Raise your hands if you didn’t see this one coming.

Over the weekend, it seems that some Democrats in the upper chamber have had second thoughts about calling for Al Franken’s resignation in the wake of sexual assault allegations made against him. Too little, too late? Or could Franken actually use this as an opportunity to at least “postpone” his departure and give the Ethics Committee another shot at his case as he’d originally intended? That might depend on how influential his colleagues are, now that they’re suggesting there’s a path to redemption which allows him to keep his job. (The Hill)

At least four senators, including two Democrats, have reportedly said that Sen. Al Franken (D-Minn.) should reconsider his resignation.

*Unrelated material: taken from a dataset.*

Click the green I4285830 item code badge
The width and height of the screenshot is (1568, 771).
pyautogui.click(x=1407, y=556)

Sen. Joe Machine (sic) (D-W.Va.) said that the deluge of Democrats calling for Franken to resign was “the most hypocritical thing” he has “ever seen done to a human being,” according to Politico.

“What they did to Al was atrocious, the Democrats,” Manchin told Politico. “The most hypocritical thing I’ve ever seen done to a human being — and then have enough guts to sit on the floor, watch him give his speech and go over and hug him? That’s hypocrisy at the highest level I’ve ever seen in my life. Made me sick.”

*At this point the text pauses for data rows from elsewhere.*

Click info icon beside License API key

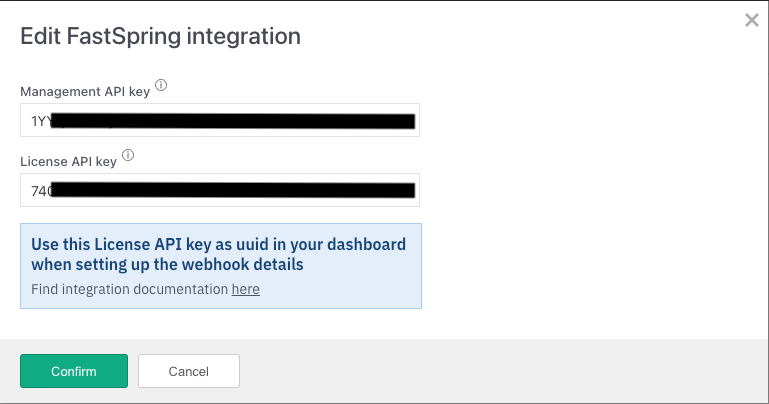pos(128,155)
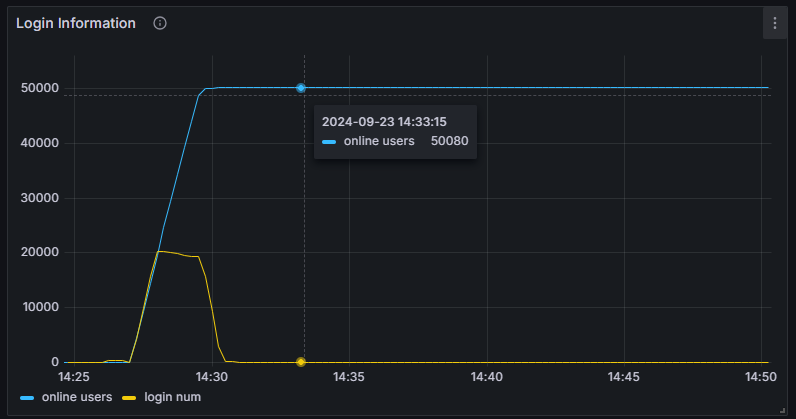Screen dimensions: 796x419
Task: Click the 14:30 label on the time axis
Action: click(x=212, y=378)
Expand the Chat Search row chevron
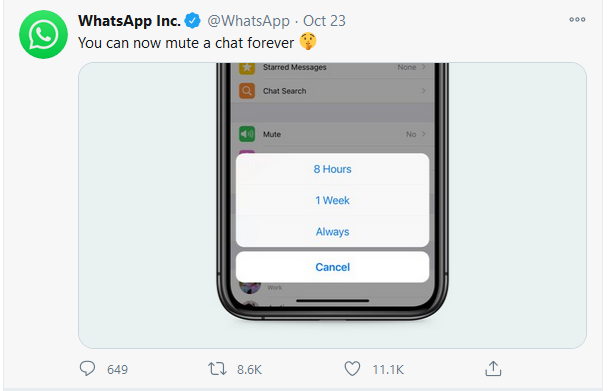The height and width of the screenshot is (391, 608). click(424, 91)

In addition to Manchin, Sen. Patrick Leahy (D-Vt.) reportedly told Franken he regrets his decision calling for him to resign, as did one Republican, James Lankford of Oklahoma. A fourth, unnamed senator also allegedly told reporters that he felt the same way.

Let’s leave Lankford out of this for the moment since he doesn’t really have a horse in this race, being from the GOP. The Democrats taking this position may indeed have the right idea at heart as we’ve discussed here before. Perhaps Franken (and others both in and outside of government) deserve at least a bit more of a hearing before a rush to judgment is completed. But they’re also opening themselves up to charges of blatant hypocrisy. When the original calls for Franken’s head went out, Roy Moore was still very competitive in his Senate race and was expected to pull off a victory. I noted at the time that it would be problematic for them to then call for Moore’s immediate expulsion upon arrival if they hadn’t cleaned their own house first. But now that Moore won’t be taking a seat alongside them perhaps they feel in the clear to let Franken back into the club (at least until the Ethics Committee has a chance to weigh in).

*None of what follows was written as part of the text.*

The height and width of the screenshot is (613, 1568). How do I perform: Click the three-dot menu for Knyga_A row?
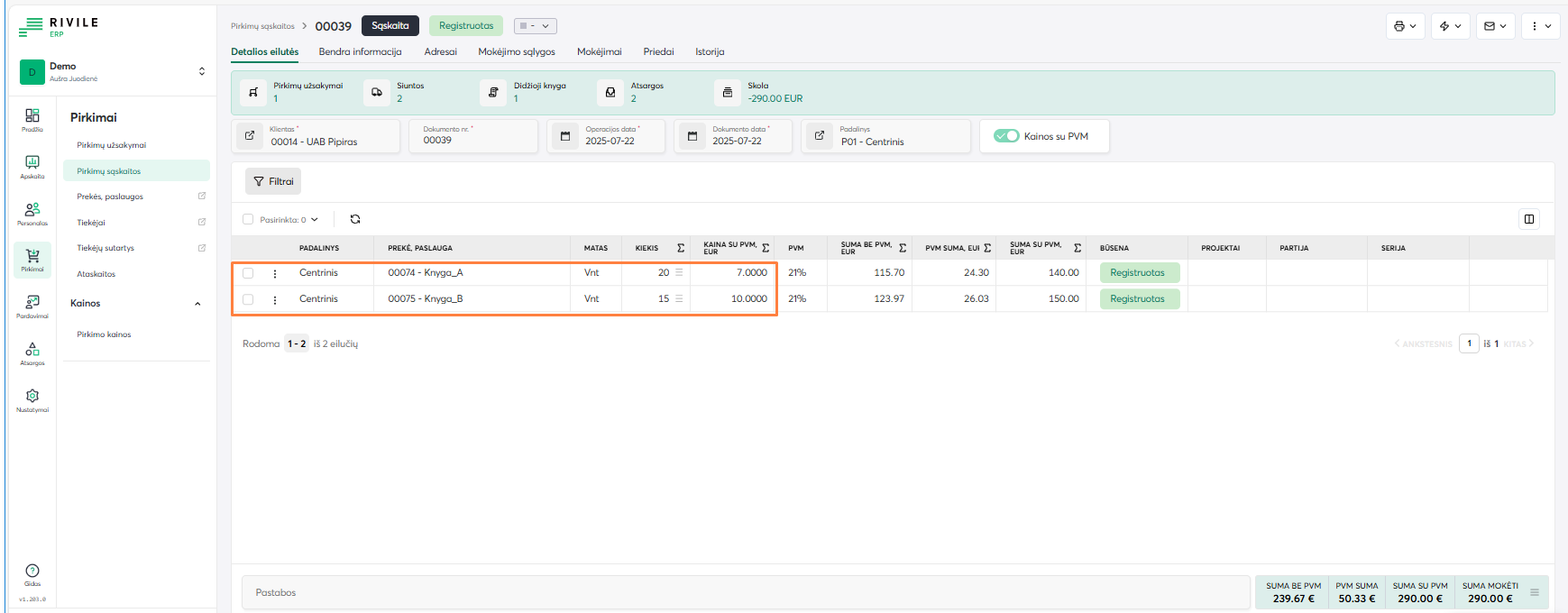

But is that true? Keep in mind that Moore wasn’t the only target of the Democrats. A number of them, including one of their serious 2020 hopefuls, have already been calling for the President to step down because of allegations against him. Keep in mind that Franken has eight accusers offering details of a wide range of offenses. How will they justify continuing those calls if they acquiesce and allow Al Franken to keep his seat?

This entire question may prove moot because the initial decision is really up to Franken. On the one hand, he made it clear during his resignation speech that he felt that he wasn’t guilty of anything serious enough to justify his removal and the Ethics Committee would see it the same way. With that in mind, he might be considering this new discussion a possible lifeline he could grab. But he’s already gone on national television and declared he was leaving. His successor has already been named and is likely measuring the drapes in Franken’s office as we speak. If he goes back on his word now, the cloud hanging over his head going forward will be, if anything, even darker than it already was.

My prediction? Franken still goes, but he takes these calls from Manchin, Leahy and others as tokens to build upon when he inevitably releases his new book and starts whatever sort of liberal fundraising group he winds up working on.